Swiss Re has cyber risk on its radar and has implemented multiple layers of protection to minimise these risks. Correspondingly, we maintain a Group-wide Cybersecurity Programme designed to protect the confidentiality, integrity and availability of data and IT systems. Our Cybersecurity Programme is based on the ISO 27001 standard for information security management, which covers key areas of management, technical and physical controls, legal, compliance and business continuity management.
Effective governance of the programme is seen as crucial, which is why it is overseen by both the Group Chief Risk Officer and Group Chief Operating Officer, and is robustly implemented through a three-lines-of-defence model. Additionally, Swiss Re has a committee in place that provides Group-wide management oversight and direction in information security, cyber defence and data protection risks, with the Group Chief Information Security Officer ensuring that the Board of Directors is regularly informed on relevant matters.

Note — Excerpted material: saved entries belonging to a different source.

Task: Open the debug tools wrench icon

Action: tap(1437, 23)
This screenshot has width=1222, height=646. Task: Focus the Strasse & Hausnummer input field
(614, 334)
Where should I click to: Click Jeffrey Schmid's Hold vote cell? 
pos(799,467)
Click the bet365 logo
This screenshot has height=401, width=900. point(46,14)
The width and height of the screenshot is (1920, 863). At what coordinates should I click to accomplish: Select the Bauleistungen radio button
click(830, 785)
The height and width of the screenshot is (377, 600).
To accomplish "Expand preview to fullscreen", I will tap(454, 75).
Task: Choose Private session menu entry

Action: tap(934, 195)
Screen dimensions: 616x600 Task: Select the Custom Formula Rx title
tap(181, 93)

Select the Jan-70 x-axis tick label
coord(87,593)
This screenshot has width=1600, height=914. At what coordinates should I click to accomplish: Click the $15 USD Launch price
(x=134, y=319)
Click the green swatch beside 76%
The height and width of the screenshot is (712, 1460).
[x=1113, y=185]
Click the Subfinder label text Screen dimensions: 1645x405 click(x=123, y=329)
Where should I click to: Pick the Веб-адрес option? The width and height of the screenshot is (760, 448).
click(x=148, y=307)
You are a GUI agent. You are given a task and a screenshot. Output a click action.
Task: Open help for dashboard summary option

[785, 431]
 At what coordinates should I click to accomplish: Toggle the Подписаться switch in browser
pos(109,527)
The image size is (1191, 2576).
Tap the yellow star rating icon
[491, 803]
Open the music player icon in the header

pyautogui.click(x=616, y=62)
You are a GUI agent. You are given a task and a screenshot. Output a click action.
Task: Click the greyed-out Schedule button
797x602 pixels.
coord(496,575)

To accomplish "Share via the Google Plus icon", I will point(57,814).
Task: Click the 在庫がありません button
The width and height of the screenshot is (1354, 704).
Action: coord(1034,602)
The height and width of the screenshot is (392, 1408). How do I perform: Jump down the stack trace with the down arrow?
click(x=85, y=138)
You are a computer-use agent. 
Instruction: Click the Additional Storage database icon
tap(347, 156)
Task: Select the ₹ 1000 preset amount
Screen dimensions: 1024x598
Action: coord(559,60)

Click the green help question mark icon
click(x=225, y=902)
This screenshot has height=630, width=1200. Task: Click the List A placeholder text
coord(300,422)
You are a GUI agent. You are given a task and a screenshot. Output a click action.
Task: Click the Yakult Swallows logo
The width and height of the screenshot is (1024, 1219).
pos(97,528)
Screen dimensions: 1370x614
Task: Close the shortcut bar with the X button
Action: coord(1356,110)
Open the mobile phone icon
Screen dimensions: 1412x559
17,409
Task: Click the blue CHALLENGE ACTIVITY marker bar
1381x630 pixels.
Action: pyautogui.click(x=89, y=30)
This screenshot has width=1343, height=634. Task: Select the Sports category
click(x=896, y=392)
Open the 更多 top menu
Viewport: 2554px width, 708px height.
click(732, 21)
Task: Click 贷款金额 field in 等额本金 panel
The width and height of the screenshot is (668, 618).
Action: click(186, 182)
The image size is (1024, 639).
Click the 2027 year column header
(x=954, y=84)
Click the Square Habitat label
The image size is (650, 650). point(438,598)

A cyber risk assessment is conducted at least annually to inform senior management of the design and status of Swiss Re’s Cybersecurity Programme. The assessment allows for the revision of controls to respond to technological developments, evolving threats and changed cyber risk exposures. Areas identified that require improvements are addressed to enhance Swiss Re’s cyber security resilience.
Furthermore, Swiss Re issues an annual Service Organisation Controls (SOC) 2 report, which provides assurance to our clients that we provide our services in a reliable, secure and compliant manner. The SOC 2 report contains the opinion of an independent auditor who has tested the design and effectiveness of our controls according to international standards.